Doch außer diesen "deutschen" Besonderheiten bietet Aldi erstmals das Discounterprinzip für die größte Stadt der USA an. Und das deutsche Unternehmen ist zufrieden. "Bei der Eröffnung kamen innerhalb der ersten 30 Minuten mehr als 500 Kunden", sagt Lauren Acosta der taz. Wie es seit der Anfangsseuphorie läuft, verrät die Sprecherin nicht. Nur soviel: Zwei weitere Filialen sollen noch in diesem Jahr in New York eröffnet werden, einer davon in der Bronx.

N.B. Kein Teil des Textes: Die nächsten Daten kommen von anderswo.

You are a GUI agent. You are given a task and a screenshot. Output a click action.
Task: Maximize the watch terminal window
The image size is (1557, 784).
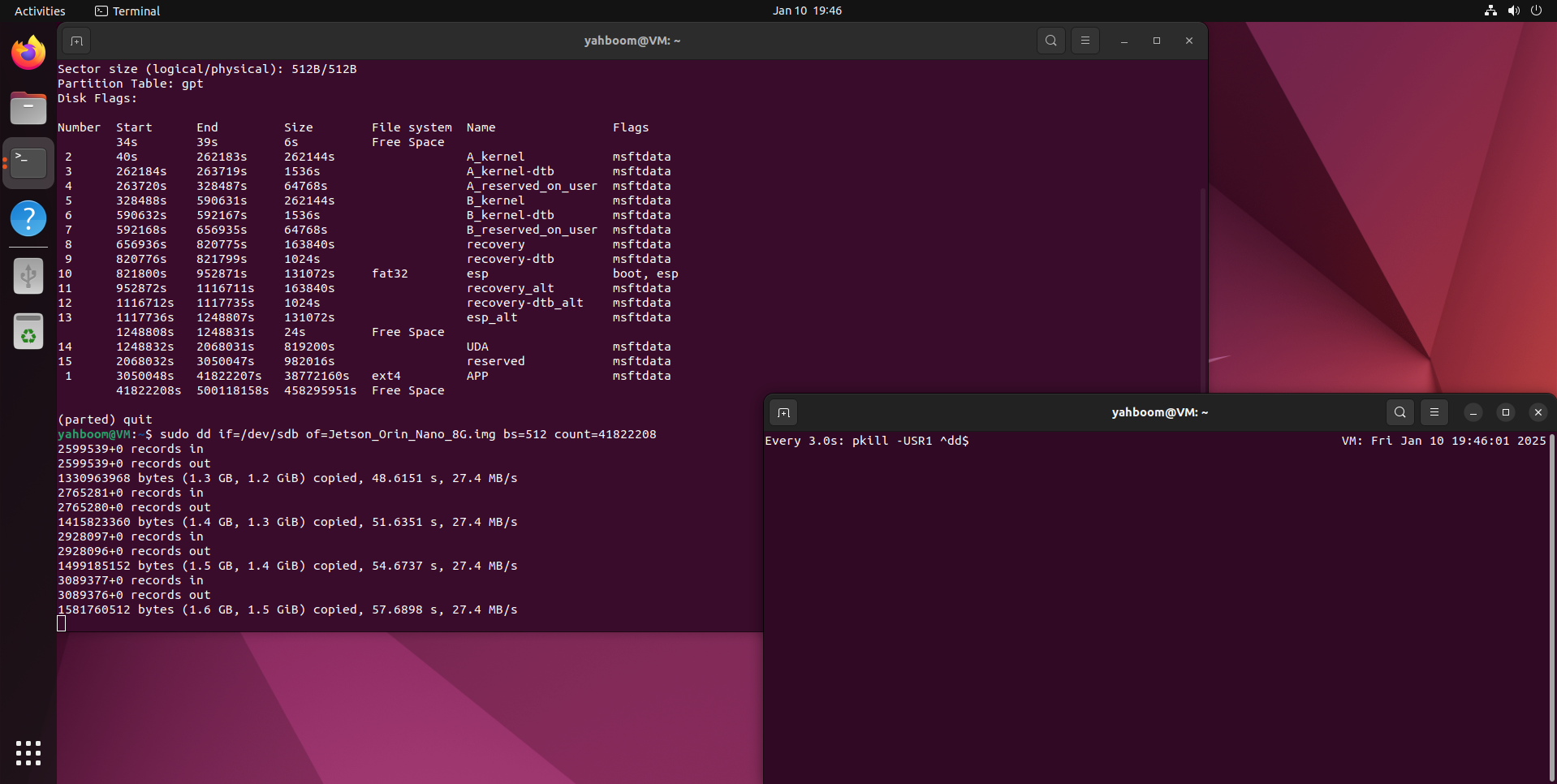[1506, 412]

Wal-Mart blieb bisher draußen
Bislang hat sich New York, wo eigentlich alles nach dem Prinzip "Größer ist besser" zu funktionieren scheint, bei Lebensmittelmärkten Zurückhaltung auferlegt. Ein Wal-Mart Supercenter, das Flagschiff des größten Einzelhandelskonzerns der Welt, mit einer durchschnittlichen Fläche von 17.000 Quadratmetern und Zehntausenden Produkten, gibt es in New York nicht. Und auch keine etwas kleinformatigere Filiale des Konzerns. Im Schatten der Häuserschluchten existieren kleine Läden und Spezialitätenhändler. Bislang mit breiter Unterstützung der New Yorker – den höheren Preisen zum Trotz.

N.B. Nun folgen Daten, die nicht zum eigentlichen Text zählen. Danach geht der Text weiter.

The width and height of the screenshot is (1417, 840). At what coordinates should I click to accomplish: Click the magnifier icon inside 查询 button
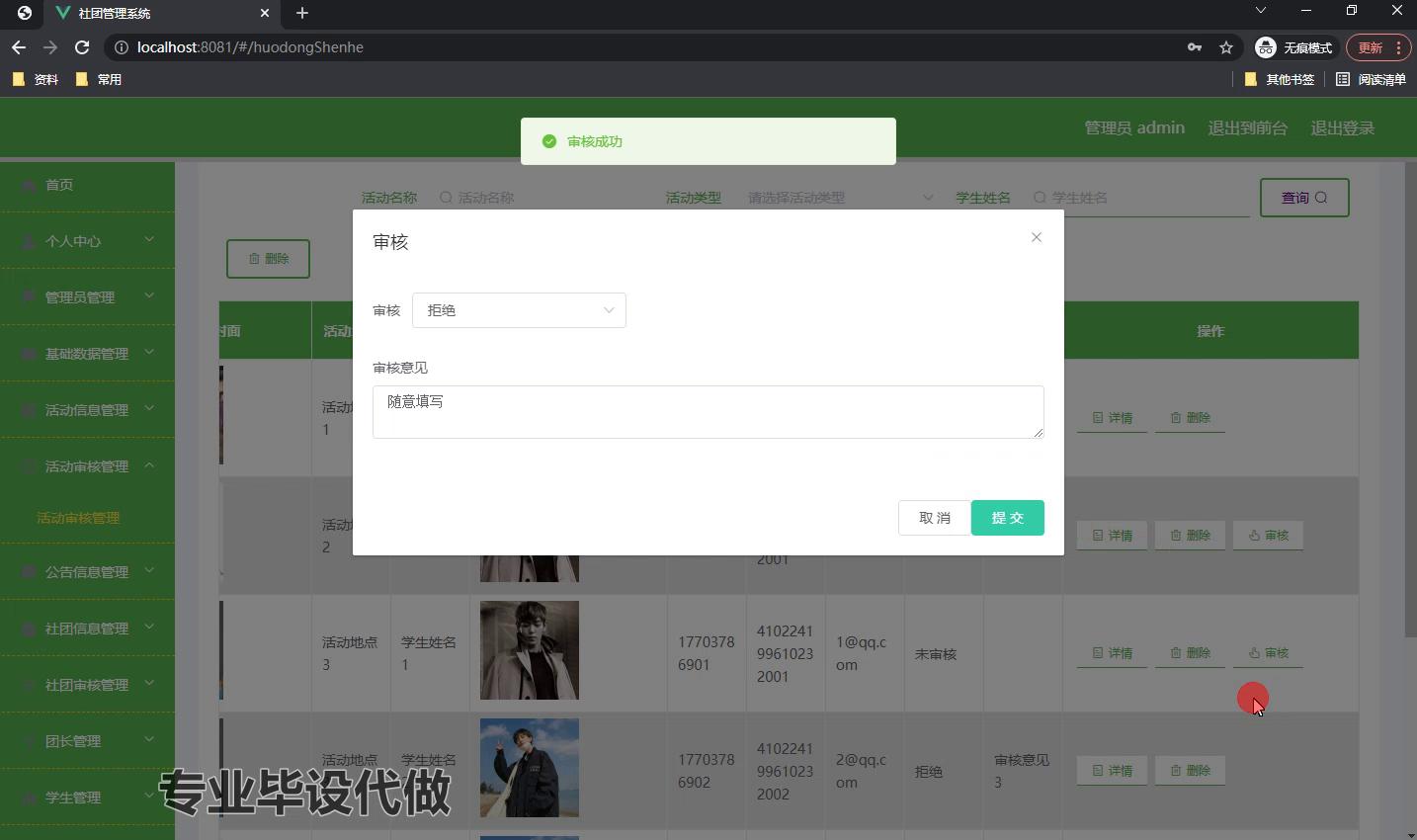[x=1322, y=198]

Schon mehrfach hat Wal-Mart versucht, den New Yorker Markt zu erobern, scheiterte aber bislang an der lokalen Politik, die die Tradition der kleinen Läden pflegte. Und an den Gewerkschaften, die den Konzern, dessen Mitarbeiter nicht gewerkschaftlich organisiert ist und der immer wieder für seine unfairen Löhne und schlechten Arbeitsbedingungen in der Kritik steht, aussperrten.
Wohl auch weil Aldi - ebenfalls gewerkschaftsfrei - in den USA noch nicht so sehr im Fokus steht wie andere Ketten, konnte das deutsche Unternehmen in New York Fuß fassen. Darüber hinaus sind die Läden für amerikanische Verhältnisse kleiner, und damit ist es leichter, Standorte zu finden.
Standardargument Arbeitsplätze
Aldi als größter Konkurrent für Wal-Mart im Big Apple? "Da wir noch nicht in New York agieren, ist Aldi auch keine Konkurrenz für uns", gibt sich Wal-Mart-Sprecher Steve Restivo gegenüber der taz reserviert. Wal-Mart habe noch kein konkretes Projekt in der Stadt. Doch die generalstabsmäßige Kampagne läuft, um New Yorks Stadtbild den hellblauen Wal-Mart-Schriftzug hinzuzufügen. Die Immobiliensuche hat bereits begonnen. "Wir prüfen Optionen in allen fünf Stadtteilen", sagt Restivo. Der Fokus liege dabei auf unterversorgten Gebieten. Die Discount-Mentalität von Wal-Mart verfängt eher in Schichten mit niedriger Einkommensstruktur als auf der 5th Avenue.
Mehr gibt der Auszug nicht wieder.